Argentina’s trade with the U.S. through September rose to a record $10.55 billion, a level unseen since the $10.25 billion high mark set in September 2008. U.S. exports to Argentina rose 76.05 percent to a record $7.25 billion, the first time their value surpassed both the $6 billion and $7 billion marks. Imports from Argentina are also on the rise, climbing 29.17 percent to $3.3 billion.

Argentina’s trade with the top five U.S. trade gateways was also up more than 20 percent in each instance.

  • Trade with No. 1 Houston rose 53.81 percent to $2.15 billion. Exports rose 58.67 percent to $1.78 billion while imports rose 33.92 percent to $367.75 million.
  • Trade with No. 2 Miami rose 21.42 percent to $2.15 billion. Exports rose 24.47 percent to $1.99 billion while imports fell 6.79 percent to $160.76 million.
  • Trade with No. 3 New York City rose 45.30 percent to $1.14 billion. Exports rose 70.34 percent to $765.98 million as imports rose 11.91 percent to $377.32 million.
  • Trade with No. 4 New Orleans rose 27.21 percent to $866.53 million. Exports rose 24.73 percent to $575.06 million while imports rose 32.40 percent to $291.48 million.
  • Trade with No. 5 Jacksonville/Tampa rose 46.93 percent to $658.31 million. Exports rose 57.33 percent to $548.56 million while imports rose 10.43 percent to $109.74 million.

Through September, 23 Customs districts posted trade surpluses with Argentina while 20 had deficits. That compares to 20 surpluses and 23 deficits for the same period one year ago. The top surplus was with Miami at $1.82 billion, while Seattle has the largest deficit at $347.4 million.

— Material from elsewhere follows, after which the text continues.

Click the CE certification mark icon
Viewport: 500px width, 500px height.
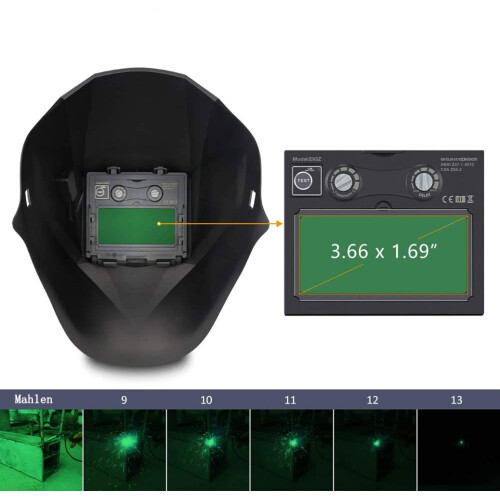(448, 199)
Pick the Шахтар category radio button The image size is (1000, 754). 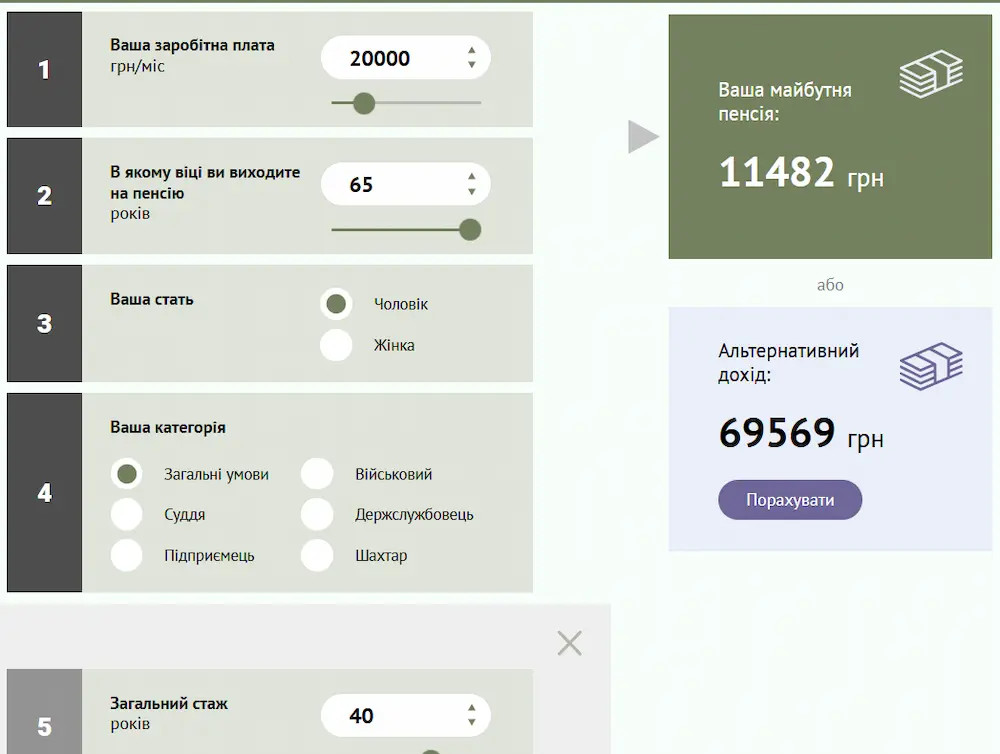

Oil is the No. 1 U.S. import from Argentina, worth $864.38 million through September. Wine is a far-off No. 2, worth $236.38 million, followed by fruit and vegetables juices, iron tubes and pipers, and aluminum. Top U.S. exports to Argentina include refined oil, worth $1.18 billion through September, Computers, worth $281.24 million, fertilizers, worth $223.89 million, low value shipments, and land and cellphone equipment.

Argentina is the 10th most important trading partner for the Miami Customs district, which stretches from Port St. Lucie to the Florida Keys and has been the district’s No. 12 trading partner overall since at least 2008. Miami’s top exports to Argentina include computers, computer parts and aircraft while its top imports, whose total value through September slipped 6.79 percent compared to last year, include fruit and vegetable juice at No. 1 followed by imports of returned exports, engine parts, wine, and fruit and nuts.